===== EXCERPT =====

I was in Manhattan for some comedy meetings and goings-on.
Karen called. Her friend had bailed and she wanted me to go with her to a Dr. Oz show taping they had planned together.
As a comedian, people always think my day is wide open. It was.
We arrived at the studio at NBC in Midtown at 30 Rock. I’m not a big Dr. Oz follower, but the one thing that annoys me about the show is they create these elaborate stage props to explain everything.
Today’s taping was themed “Am I Normal or Nuts??!!” with an emphasis on belly problems. People had called the Dr. Oz Belly Hotline to ask about horrifying problems with their belly, and now the live show was showing how to treat these maladies.
One lady said her belly button smelled. What?
He should have said, “No, problem, ma’am, just step right up and pick up a can of my Dr. Oz Belly Button Deodorant.“
Instead, he asked her to show her smelly belly button so he could take a whiff. He made a face, and then had her neighbor smell it as well.
That’s a bit much to ask a stranger, even a New Yorker.
Next, he had her don a poncho and protective glasses so she could sit in a giant replica of a belly button. Dr. Oz then threw stuff on her, explaining this is the stuff that gets in your belly button and causes it to stink like 100 passengers stuck in a subway car stalled in the middle of July in the Bronx.
Why all the mess? Couldn’t he have just explained that as she sat at her seat?
Like this: “Stuff gets in your belly button and then it smells. Clean your belly button.”
Next, they talked about extended bellies from eating or drinking too much. I started to laugh, and then noticed Dr. Oz was standing next to me.
“Hello, sir! What’s your name?”
“James,” I lied.
“James, we noticed you had a little bit of a belly. Do you mind if we show it to our audience?”
“Oh, I’m just here for my friend.”
“Give him a hand, folks, he’s a little shy!” The audience cheered and clapped.
“Yeah, well, I’d rather not show you my…” Dr. Oz grabbed my shirt and lifted it up.
“See how his belly has distended over the belt, folks!” They all nodded in agreement.
“Let’s see how that happens. James, we took the liberty of scanning your body while you waited in line, and we’ve used a large 3-D printer to create this model of your belly. Come on down!”
He beckoned like those kids that lead you into a haunted house at Halloween, the kind where every year two people are never seen again.
We stood next to a model of my torso, about 20 feet high, sitting on a base about 4 feet tall.
Dr. Oz took a long pole and started poking the rolls of fat on the belly. “You drink beer, right, James!”
“Well, not usually. Sometimes. Maybe once in while, say every day.”
“James, I’m going to lift your giant belly here, and I want you to stand underneath. Good. Now, James, here is why you have all this fat. See, James, women get fat in their thighs and butts, but men in their bellies. When you drink all those beers, your body has to put the calories somewhere. In the belly!”
I couldn’t hear a word. I was sweating beneath the rolls of my own giant belly. I prayed I didn’t die from suffocation from my own flab.
Two assistants lifted the roll and Dr. Oz led me out.
“Thanks for helping us out, James. How do you feel?”
Great, Dr. Oz, but while we are explaining the obvious with giant props, let’s talk about my foot odor.

=====

• [EXERCISE OBJECTIVE]
Answer these questions about the Dr. Oz taping story:
1. What was the theme of that day's taping?
2. What name did the narrator give Dr. Oz?
3. How high was the model of the narrator's torso?
Answer from the text alone.

===== EXCERPTED DATA =====

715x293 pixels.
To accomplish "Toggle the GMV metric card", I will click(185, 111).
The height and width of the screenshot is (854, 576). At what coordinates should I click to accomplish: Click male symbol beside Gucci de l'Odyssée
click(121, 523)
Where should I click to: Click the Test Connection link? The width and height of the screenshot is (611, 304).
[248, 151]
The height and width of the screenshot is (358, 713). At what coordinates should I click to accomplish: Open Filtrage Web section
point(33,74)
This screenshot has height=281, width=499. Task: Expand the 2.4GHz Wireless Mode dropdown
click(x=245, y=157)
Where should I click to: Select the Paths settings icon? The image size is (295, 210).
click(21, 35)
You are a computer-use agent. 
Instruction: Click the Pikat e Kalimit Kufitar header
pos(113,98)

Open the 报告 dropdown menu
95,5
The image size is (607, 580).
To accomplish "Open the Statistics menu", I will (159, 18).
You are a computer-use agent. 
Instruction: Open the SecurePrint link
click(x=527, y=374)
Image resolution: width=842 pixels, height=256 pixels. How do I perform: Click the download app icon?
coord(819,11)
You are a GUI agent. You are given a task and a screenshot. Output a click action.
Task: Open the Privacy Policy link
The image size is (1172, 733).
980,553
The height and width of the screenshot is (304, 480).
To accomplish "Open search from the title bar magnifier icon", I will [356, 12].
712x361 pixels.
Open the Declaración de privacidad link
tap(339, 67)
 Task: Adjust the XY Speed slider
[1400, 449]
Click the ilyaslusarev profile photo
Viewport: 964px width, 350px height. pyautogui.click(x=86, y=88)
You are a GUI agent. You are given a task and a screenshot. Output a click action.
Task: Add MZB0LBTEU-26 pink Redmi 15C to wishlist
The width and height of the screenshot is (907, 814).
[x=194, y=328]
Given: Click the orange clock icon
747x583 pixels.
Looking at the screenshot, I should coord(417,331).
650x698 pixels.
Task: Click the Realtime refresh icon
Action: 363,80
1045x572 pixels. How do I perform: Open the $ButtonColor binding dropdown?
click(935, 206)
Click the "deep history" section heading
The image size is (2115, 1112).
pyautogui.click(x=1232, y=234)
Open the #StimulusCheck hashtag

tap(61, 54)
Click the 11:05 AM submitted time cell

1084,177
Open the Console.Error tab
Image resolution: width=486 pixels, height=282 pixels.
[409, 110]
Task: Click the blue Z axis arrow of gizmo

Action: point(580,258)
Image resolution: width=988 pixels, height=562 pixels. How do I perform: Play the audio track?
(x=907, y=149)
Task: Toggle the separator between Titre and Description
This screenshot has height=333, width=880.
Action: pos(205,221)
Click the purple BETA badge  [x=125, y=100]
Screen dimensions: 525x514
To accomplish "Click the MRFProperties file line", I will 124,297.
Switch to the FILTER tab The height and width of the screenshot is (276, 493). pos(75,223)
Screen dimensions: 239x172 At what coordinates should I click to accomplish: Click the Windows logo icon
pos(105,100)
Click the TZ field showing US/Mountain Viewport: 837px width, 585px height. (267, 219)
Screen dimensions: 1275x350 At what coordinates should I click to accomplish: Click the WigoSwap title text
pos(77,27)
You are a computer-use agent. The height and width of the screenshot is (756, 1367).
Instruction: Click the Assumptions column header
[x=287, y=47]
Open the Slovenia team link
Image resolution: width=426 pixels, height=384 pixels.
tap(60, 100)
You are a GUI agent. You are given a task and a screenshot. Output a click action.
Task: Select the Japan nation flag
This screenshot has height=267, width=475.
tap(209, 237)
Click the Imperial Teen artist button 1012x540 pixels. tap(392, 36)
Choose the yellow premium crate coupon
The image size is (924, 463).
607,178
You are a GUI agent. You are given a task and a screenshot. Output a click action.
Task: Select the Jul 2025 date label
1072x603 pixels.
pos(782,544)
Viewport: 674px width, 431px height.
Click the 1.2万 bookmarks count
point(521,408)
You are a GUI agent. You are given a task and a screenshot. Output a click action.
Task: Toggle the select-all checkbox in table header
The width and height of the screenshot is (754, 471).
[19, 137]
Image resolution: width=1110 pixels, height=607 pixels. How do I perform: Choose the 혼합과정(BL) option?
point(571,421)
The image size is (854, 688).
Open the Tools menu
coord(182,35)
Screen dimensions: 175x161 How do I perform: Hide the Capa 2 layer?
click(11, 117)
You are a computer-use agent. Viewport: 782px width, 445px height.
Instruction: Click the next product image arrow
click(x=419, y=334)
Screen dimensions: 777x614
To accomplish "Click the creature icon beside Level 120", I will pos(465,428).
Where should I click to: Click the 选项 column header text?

=====

• [TASK RESULT]
1. "Am I Normal or Nuts??!!", with an emphasis on belly problems.
2. James.
3. About 20 feet high, on a base about 4 feet tall.